There's also code that github themselves uploaded which they were permitted to do under the open source licenses in the mirrors user. I know some of these repos have since been moved as the authors became active on github (e.g. mirrors/linux is now torvalds/linux, indicating Linus has control of it even if it's a read only mirror), but I'm sure there's a few of them remaining.

PeterisP · on Jan 7, 2023

The legal argument made in this court case is that there is a substantial difference as redistributing the source as-is (keeping all the attached copyright, attribution and license notifications) is explicitly permitted by every open source license; but in the CoPilot usage the attribution gets removed, which is something which even the repository owner (assuming they're not the only author/copyright holder) does not have the right to do themselves, much less grant permission to others.

anothernewdude · on Jan 7, 2023

It doesn't actually. You can upload anything to github. The website doesn't stop you at all, even if you don't have the ability to grant anything to Github at all.

Eleison23 · on Jan 6, 2023

That's not obvious, because you don't necessarily own the code you're uploading. I can upload any sort of MIT-licensed, BSD-licensed, Apache-licensed, Creative-Commons-licensed, or GNU-copylefted works I want, anywhere within reason and compatible with those licenses, but if I didn't write them then I don't have the legal right to relicense, grant exclusive or restricted license to any specified parties.

So in a way this would void parts of many TOS agreements where you do relicense your User-Generated Content. If we're uploading memes to Facebook, they're gonna have to work out license terms with the copyright holders, not the uploaders.

judge2020 · on Jan 6, 2023

Uploading someone else's code without permissions is, in itself, copyright infringement. Just like you can't take someone else's code and license it to GitHub without the copyright holder's permission, you can't take images off of someone's website and sell/license them to Getty Images for profit.

pron · on Jan 6, 2023

I'm not sure that's the case if the repo is private and the code is not shared/disseminated to others. If you buy a book, you are not allowed to distribute copies of it, but you can loan it or sell your copy, or store it wherever you like. Copilot does allegedly distribute copies of code that it doesn't have the copyright to.

ClumsyPilot · on Jan 6, 2023

> Uploading someone else's code without permissions is, in itself, copyright infringement

Suppose person A comitted a crime, that does not mean you are now allowed to profit from someone else's crime

judge2020 · on Jan 6, 2023

But imagine Getty Images sells the stolen photo 10,000 times. They had no idea it was illegally stolen and fraudulently passed off as the fraudster's own work. If they get sued for infringement, they can just sue the actual fraudster for damages.

Same will be for GitHub: if people really didn't have the legal authority to bind someone else's code to GitHub's TOS, then GitHub can go after the $x million of users that have uploaded code they shouldn't have.

bryanrasmussen · on Jan 6, 2023

>GitHub can go after the $x million of users that have uploaded code they shouldn't have.

Excerpted records:
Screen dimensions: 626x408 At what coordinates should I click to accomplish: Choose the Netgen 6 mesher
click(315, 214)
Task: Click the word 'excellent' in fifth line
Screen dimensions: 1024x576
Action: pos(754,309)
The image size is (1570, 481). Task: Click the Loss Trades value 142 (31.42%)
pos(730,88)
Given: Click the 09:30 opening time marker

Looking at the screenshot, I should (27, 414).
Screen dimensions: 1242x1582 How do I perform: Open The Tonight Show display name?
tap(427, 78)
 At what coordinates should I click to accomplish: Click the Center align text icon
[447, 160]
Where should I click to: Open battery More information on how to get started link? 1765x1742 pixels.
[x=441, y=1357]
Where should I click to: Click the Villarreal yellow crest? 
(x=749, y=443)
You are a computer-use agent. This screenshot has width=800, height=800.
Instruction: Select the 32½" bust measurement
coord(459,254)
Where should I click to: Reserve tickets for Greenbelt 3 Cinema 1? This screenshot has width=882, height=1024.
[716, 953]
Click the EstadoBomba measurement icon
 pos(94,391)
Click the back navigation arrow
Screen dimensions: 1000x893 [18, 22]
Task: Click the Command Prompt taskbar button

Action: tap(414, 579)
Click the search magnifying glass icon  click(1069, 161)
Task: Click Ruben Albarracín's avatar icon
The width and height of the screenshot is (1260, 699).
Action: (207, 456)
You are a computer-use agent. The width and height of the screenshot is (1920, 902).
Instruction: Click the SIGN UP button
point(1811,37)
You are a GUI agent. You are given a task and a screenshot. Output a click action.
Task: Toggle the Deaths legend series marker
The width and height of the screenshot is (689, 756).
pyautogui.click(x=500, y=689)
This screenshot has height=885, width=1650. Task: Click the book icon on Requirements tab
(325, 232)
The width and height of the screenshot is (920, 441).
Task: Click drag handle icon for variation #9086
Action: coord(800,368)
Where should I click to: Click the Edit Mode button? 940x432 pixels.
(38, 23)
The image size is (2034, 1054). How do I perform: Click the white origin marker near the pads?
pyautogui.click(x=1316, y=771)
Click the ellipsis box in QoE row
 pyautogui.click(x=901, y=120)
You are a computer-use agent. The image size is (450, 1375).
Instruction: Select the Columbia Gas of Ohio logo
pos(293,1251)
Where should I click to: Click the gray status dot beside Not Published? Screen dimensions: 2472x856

Goal of the exercise:
Revise the stretch of the thread from "Eleison23 · on" through "any specified parties.", swapping "Apache-licensed" for "MPL-licensed" and leaving everything else as it is.

Answer to this task:
Eleison23 · on Jan 6, 2023

That's not obvious, because you don't necessarily own the code you're uploading. I can upload any sort of MIT-licensed, BSD-licensed, MPL-licensed, Creative-Commons-licensed, or GNU-copylefted works I want, anywhere within reason and compatible with those licenses, but if I didn't write them then I don't have the legal right to relicense, grant exclusive or restricted license to any specified parties.